▶ _Task description_
All of the entries are to be printed exactly as they appear.

▶ _Records for this task_
════════

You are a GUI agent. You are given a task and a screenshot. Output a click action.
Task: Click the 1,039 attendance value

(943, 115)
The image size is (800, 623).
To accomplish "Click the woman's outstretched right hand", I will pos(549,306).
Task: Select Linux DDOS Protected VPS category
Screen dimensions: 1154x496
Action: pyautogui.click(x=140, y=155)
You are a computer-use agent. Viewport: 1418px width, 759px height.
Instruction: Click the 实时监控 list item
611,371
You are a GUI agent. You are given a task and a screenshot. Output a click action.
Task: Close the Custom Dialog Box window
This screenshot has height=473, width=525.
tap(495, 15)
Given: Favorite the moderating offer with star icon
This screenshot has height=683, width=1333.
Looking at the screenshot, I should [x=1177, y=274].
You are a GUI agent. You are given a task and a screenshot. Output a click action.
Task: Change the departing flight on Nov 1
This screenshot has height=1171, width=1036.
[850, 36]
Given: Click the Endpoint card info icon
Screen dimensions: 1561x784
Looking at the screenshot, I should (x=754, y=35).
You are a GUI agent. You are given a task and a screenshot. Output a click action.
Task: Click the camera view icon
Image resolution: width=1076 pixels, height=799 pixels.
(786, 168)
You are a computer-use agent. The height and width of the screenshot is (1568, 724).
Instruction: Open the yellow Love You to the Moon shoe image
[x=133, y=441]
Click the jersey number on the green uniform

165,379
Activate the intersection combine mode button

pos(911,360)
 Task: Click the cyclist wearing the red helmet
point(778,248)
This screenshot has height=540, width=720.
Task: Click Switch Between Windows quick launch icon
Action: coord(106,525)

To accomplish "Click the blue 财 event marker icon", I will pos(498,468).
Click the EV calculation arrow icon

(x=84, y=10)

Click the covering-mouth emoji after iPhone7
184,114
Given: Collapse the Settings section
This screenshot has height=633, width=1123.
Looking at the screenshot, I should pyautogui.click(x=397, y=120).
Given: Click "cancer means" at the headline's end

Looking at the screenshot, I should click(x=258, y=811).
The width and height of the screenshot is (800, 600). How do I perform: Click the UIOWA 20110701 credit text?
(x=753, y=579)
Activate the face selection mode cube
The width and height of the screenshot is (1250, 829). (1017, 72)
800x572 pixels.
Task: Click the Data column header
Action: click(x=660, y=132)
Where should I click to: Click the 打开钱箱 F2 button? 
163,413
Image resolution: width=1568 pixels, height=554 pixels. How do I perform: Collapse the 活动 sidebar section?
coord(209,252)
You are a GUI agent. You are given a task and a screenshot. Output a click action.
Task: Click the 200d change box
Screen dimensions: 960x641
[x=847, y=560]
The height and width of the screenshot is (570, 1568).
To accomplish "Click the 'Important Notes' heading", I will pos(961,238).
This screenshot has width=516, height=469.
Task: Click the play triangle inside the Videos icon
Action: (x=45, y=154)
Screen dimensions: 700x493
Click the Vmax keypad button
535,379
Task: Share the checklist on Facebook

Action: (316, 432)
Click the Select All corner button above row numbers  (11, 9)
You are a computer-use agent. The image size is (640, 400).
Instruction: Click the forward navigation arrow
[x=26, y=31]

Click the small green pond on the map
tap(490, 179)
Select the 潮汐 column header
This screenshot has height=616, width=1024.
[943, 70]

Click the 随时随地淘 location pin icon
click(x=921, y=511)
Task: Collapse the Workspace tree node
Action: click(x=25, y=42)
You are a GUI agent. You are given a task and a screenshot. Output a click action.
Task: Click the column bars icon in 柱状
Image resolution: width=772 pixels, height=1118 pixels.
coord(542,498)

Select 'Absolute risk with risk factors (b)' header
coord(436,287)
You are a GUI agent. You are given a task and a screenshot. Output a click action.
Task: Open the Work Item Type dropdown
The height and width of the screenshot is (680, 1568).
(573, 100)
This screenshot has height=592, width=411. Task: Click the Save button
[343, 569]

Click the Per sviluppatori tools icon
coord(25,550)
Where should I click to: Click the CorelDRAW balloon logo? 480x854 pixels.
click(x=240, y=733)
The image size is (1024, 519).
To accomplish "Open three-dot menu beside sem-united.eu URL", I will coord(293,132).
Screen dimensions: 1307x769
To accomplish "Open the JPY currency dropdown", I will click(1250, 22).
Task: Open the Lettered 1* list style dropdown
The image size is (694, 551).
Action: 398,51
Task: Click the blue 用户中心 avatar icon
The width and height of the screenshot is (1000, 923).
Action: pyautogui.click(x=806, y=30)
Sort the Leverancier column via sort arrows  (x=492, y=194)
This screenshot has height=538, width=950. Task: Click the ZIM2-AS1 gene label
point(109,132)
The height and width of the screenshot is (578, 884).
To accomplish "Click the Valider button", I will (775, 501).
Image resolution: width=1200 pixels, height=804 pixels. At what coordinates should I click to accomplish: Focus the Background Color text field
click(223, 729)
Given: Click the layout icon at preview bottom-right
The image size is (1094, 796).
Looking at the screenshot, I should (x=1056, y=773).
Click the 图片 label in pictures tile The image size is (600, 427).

════════

▶ _Response area_
You are a GUI agent. You are given a task and a screenshot. Output a click action.
Task: Click the 1,039 attendance value

(943, 115)
The image size is (800, 623).
To accomplish "Click the woman's outstretched right hand", I will pos(549,306).
Task: Select Linux DDOS Protected VPS category
Screen dimensions: 1154x496
Action: pyautogui.click(x=140, y=155)
You are a computer-use agent. Viewport: 1418px width, 759px height.
Instruction: Click the 实时监控 list item
611,371
You are a GUI agent. You are given a task and a screenshot. Output a click action.
Task: Close the Custom Dialog Box window
This screenshot has height=473, width=525.
tap(495, 15)
Given: Favorite the moderating offer with star icon
This screenshot has height=683, width=1333.
Looking at the screenshot, I should [x=1177, y=274].
You are a GUI agent. You are given a task and a screenshot. Output a click action.
Task: Change the departing flight on Nov 1
This screenshot has height=1171, width=1036.
[850, 36]
Given: Click the Endpoint card info icon
Screen dimensions: 1561x784
Looking at the screenshot, I should (x=754, y=35).
You are a GUI agent. You are given a task and a screenshot. Output a click action.
Task: Click the camera view icon
Image resolution: width=1076 pixels, height=799 pixels.
(786, 168)
You are a computer-use agent. The height and width of the screenshot is (1568, 724).
Instruction: Open the yellow Love You to the Moon shoe image
[x=133, y=441]
Click the jersey number on the green uniform

165,379
Activate the intersection combine mode button

pos(911,360)
 Task: Click the cyclist wearing the red helmet
point(778,248)
This screenshot has height=540, width=720.
Task: Click Switch Between Windows quick launch icon
Action: coord(106,525)

To accomplish "Click the blue 财 event marker icon", I will pos(498,468).
Click the EV calculation arrow icon

(x=84, y=10)

Click the covering-mouth emoji after iPhone7
184,114
Given: Collapse the Settings section
This screenshot has height=633, width=1123.
Looking at the screenshot, I should pyautogui.click(x=397, y=120).
Given: Click "cancer means" at the headline's end

Looking at the screenshot, I should click(x=258, y=811).
The width and height of the screenshot is (800, 600). How do I perform: Click the UIOWA 20110701 credit text?
(x=753, y=579)
Activate the face selection mode cube
The width and height of the screenshot is (1250, 829). (1017, 72)
800x572 pixels.
Task: Click the Data column header
Action: click(x=660, y=132)
Where should I click to: Click the 打开钱箱 F2 button? 
163,413
Image resolution: width=1568 pixels, height=554 pixels. How do I perform: Collapse the 活动 sidebar section?
coord(209,252)
You are a GUI agent. You are given a task and a screenshot. Output a click action.
Task: Click the 200d change box
Screen dimensions: 960x641
[x=847, y=560]
The height and width of the screenshot is (570, 1568).
To accomplish "Click the 'Important Notes' heading", I will pos(961,238).
This screenshot has width=516, height=469.
Task: Click the play triangle inside the Videos icon
Action: (x=45, y=154)
Screen dimensions: 700x493
Click the Vmax keypad button
535,379
Task: Share the checklist on Facebook

Action: (316, 432)
Click the Select All corner button above row numbers  (11, 9)
You are a computer-use agent. The image size is (640, 400).
Instruction: Click the forward navigation arrow
[x=26, y=31]

Click the small green pond on the map
tap(490, 179)
Select the 潮汐 column header
This screenshot has height=616, width=1024.
[943, 70]

Click the 随时随地淘 location pin icon
click(x=921, y=511)
Task: Collapse the Workspace tree node
Action: click(x=25, y=42)
You are a GUI agent. You are given a task and a screenshot. Output a click action.
Task: Click the column bars icon in 柱状
Image resolution: width=772 pixels, height=1118 pixels.
coord(542,498)

Select 'Absolute risk with risk factors (b)' header
coord(436,287)
You are a GUI agent. You are given a task and a screenshot. Output a click action.
Task: Open the Work Item Type dropdown
The height and width of the screenshot is (680, 1568).
(573, 100)
This screenshot has height=592, width=411. Task: Click the Save button
[343, 569]

Click the Per sviluppatori tools icon
coord(25,550)
Where should I click to: Click the CorelDRAW balloon logo? 480x854 pixels.
click(x=240, y=733)
The image size is (1024, 519).
To accomplish "Open three-dot menu beside sem-united.eu URL", I will coord(293,132).
Screen dimensions: 1307x769
To accomplish "Open the JPY currency dropdown", I will click(1250, 22).
Task: Open the Lettered 1* list style dropdown
The image size is (694, 551).
Action: 398,51
Task: Click the blue 用户中心 avatar icon
The width and height of the screenshot is (1000, 923).
Action: pyautogui.click(x=806, y=30)
Sort the Leverancier column via sort arrows  (x=492, y=194)
This screenshot has height=538, width=950. Task: Click the ZIM2-AS1 gene label
point(109,132)
The height and width of the screenshot is (578, 884).
To accomplish "Click the Valider button", I will (775, 501).
Image resolution: width=1200 pixels, height=804 pixels. At what coordinates should I click to accomplish: Focus the Background Color text field
click(223, 729)
Given: Click the layout icon at preview bottom-right
The image size is (1094, 796).
Looking at the screenshot, I should (x=1056, y=773).
Click the 图片 label in pictures tile The image size is (600, 427).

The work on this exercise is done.